Lyme disease has sickened both wildlife and humans across the United States. It was first described in the mid 1970s, affecting deer and leaving confounding symptoms in about 30,000 people a year, who had been bitten by infected blacklegged ticks.
But why is the disease dramatically more prevalent in northeastern states than it is in the west?
University of California, Santa Barbara Biology Professor Cherie Briggs, a disease ecologist, has answers for this geographic mystery: It’s what’s on the young tick’s menu.
“If you look at the western blacklegged tick that we have out here in most of the areas that have Lyme, about 70% of the juvenile ticks feed on lizards rather than feeding on mammals,” said Briggs. “And lizards have this ability to actually cleanse the tick of the Lyme pathogen. So, any tick that feeds on a lizard comes off uninfected. That is a great way to keep the Lyme prevalence low,” she said.
Young ticks on the East Coast that feed on mice or birds don’t get that natural disinfection. Differences in the tick’s life cycle also play a part in how extensive the disease is.
“The timing in the East Coast really makes it easy for one generation of ticks to pick up the pathogen from the host that has been infected by the previous generation. Whereas in California, the timing makes that transmission really hard. It is all about ecology,” said Briggs.

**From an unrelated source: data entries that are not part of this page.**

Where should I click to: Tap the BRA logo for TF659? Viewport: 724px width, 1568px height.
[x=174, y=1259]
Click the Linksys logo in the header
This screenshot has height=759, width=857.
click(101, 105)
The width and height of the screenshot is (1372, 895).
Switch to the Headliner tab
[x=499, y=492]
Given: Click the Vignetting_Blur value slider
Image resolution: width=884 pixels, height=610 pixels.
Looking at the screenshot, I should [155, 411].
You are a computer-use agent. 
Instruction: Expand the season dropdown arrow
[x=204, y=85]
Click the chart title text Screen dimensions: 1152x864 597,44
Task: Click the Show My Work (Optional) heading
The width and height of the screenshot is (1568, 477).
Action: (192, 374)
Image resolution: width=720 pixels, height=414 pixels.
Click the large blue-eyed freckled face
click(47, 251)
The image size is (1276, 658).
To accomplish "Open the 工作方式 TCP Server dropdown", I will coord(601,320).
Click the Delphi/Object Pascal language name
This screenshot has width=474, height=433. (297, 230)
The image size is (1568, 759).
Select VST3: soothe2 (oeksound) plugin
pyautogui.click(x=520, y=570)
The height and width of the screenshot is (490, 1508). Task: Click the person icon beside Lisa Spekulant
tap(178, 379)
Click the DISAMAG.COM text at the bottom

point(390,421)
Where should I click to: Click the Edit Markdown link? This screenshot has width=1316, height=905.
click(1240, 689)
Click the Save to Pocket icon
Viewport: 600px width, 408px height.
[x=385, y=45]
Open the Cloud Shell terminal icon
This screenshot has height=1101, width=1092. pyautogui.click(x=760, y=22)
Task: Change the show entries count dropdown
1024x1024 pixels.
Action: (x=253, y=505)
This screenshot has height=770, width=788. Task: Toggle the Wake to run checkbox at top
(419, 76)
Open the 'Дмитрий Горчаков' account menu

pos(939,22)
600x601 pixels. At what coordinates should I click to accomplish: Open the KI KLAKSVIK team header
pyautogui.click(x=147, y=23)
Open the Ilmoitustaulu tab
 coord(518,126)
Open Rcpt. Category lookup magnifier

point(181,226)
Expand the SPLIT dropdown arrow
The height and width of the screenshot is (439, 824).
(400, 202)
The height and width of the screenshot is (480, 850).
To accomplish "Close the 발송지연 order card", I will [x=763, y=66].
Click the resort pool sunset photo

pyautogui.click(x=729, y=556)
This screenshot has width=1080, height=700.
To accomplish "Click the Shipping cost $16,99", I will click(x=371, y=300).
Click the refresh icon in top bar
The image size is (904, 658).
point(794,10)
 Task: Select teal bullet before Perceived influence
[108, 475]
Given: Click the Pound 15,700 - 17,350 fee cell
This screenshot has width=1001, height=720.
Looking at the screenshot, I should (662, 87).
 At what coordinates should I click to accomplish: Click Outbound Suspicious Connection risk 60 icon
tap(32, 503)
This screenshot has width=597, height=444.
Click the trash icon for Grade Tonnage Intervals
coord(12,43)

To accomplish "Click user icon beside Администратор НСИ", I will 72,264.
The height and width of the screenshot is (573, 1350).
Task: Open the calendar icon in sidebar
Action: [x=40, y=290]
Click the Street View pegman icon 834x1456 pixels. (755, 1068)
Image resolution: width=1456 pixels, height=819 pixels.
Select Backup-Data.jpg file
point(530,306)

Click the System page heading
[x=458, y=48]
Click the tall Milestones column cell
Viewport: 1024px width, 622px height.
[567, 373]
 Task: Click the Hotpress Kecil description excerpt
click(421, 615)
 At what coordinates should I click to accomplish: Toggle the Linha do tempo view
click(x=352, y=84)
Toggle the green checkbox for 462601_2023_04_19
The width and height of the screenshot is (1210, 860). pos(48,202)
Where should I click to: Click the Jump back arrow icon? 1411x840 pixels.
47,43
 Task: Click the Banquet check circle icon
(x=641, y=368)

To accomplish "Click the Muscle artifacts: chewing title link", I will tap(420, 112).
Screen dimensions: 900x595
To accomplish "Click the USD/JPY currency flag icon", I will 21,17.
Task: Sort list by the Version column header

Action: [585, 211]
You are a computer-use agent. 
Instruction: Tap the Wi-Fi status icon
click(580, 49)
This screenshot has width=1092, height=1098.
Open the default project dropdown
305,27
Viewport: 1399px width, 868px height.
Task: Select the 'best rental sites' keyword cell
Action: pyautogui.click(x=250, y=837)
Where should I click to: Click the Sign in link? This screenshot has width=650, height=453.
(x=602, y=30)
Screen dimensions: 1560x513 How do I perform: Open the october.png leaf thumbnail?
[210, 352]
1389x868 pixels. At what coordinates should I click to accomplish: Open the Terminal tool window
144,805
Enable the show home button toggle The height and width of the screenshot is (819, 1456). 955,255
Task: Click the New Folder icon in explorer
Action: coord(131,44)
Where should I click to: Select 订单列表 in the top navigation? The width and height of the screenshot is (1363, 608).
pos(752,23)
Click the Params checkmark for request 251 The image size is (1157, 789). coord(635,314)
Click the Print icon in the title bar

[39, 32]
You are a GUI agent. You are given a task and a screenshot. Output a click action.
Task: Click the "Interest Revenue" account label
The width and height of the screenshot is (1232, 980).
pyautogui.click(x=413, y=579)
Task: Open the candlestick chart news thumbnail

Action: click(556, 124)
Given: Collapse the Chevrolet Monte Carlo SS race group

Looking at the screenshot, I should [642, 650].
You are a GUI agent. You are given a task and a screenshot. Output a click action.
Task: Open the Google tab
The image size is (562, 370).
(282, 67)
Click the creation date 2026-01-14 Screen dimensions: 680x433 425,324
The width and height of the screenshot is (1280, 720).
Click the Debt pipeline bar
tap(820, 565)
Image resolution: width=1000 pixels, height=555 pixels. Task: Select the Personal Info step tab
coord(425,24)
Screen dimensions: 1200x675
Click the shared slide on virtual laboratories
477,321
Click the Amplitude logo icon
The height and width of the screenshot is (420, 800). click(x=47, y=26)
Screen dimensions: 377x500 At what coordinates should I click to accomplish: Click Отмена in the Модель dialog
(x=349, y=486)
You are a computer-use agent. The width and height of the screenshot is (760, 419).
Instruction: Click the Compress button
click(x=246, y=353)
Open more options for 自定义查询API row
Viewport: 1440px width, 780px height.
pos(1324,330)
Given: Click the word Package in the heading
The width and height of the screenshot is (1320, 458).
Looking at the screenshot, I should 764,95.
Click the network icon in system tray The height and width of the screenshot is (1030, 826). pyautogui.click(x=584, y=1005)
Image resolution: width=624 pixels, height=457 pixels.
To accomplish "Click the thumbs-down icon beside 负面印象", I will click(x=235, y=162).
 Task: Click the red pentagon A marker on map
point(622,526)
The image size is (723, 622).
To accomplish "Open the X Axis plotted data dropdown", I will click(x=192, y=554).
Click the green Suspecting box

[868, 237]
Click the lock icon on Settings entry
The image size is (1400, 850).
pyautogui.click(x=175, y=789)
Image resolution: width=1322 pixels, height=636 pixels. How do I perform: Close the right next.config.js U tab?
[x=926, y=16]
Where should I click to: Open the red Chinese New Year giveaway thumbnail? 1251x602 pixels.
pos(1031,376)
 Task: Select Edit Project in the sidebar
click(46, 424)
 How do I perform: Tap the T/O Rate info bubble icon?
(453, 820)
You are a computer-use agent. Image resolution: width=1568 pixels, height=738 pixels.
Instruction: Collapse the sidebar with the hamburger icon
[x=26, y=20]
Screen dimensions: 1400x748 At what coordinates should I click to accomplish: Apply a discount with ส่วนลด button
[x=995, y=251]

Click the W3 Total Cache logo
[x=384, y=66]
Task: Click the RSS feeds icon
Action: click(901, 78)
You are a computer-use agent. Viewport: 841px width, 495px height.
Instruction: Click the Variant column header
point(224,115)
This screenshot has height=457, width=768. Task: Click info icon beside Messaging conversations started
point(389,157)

Briggs, recently chosen as a 2019 AAAS Fellow “for distinguished contributions to the field of disease ecology,” collaborates with experts around the world, using theoretical models, and laboratory and field experiments to understand how disease affects the dynamics of animal populations.
Lyme disease is one of many zoonotic diseases, meaning the disease spreads from animals to humans, which also include deadly infectious diseases like SARS, MERS, and Coronavirus, which Briggs also researches. What causes the disease spread? People, livestock and plants are all coming in contact with things they never encountered in previous generations, according to Briggs.
“Human movement has kind of made these types of emergences inevitable,” she said. “A very large fraction of diseases that affect humans also have some type of non-human aspect to them.”
The Briggs lab also studies the devastating chytrid fungus, known around the world as “the frog apocalypse.” Since the early 2000s, about 500 amphibian species have been impacted. Some are now extinct.
The most widespread form of the fungus, Batrachochytrium dendrobatidis (Bd), destroys the animal’s skin and usually leads to death. Bd is the only member of this ancient group of fungi that is known to attack vertebrates.
“Some of my colleagues [studying] frogs in the Sierras would show up one year and there would be thousands of frogs, and the next year there would be none of them left,” she said.
The Briggs lab is working to determine why some frog populations can survive with this pathogen, while other populations are wiped out.
But, it’s difficult to treat animals in wild populations, according to Briggs. Some frogs have been exposed to the fungus in the lab, then cleared of the infection and released back into the wild. That process is yielding clues. Some scientists are working on the mechanisms of that immune response. There’s also been a lot of interest in exposing the animals to beneficial bacteria.
“On the skin of the frog, there is a whole community of bacteria, microbiomes. Fungi and bacteria kill each other off, so the idea is to give a particular species of bacteria to the frog to fight off the fungus,” said Briggs.
The global climate crisis is further complicating efforts to bring infectious diseases such as chytrid under control. Warmer temperatures in winter can increase a frog’s metabolism, leading to a weaker body condition.
Briggs said that while the state of California is trying its hardest to keep its climate policies in place, “I think it is going to be inevitable that the reality of climate change is going to force everybody to respond to it.”
The magnitude and urgency of chytrid devastation has prompted researchers to broaden their scope to find answers. Briggs works with chemists, physicists and computer scientists. And there is collaboration with The National Park Service, U.S. Fish and Wildlife, U.S. Forest Service and the San Francisco Zoo.
Briggs said more funding is also now available to study the ecological aspects of diseases, especially zoonotic diseases. She said a National Science Foundation program called Ecology and Evolution of Infectious Diseases has brought together groups of people who had not worked together before. That has rapidly increased studies that are benefitting both humans and wildlife.
She looks forward to more protection of endangered species and action on climate change from the scientific community.
“When I started out as a scientist, we wouldn’t do that type of thing. It seems like we really have to now,” said Briggs.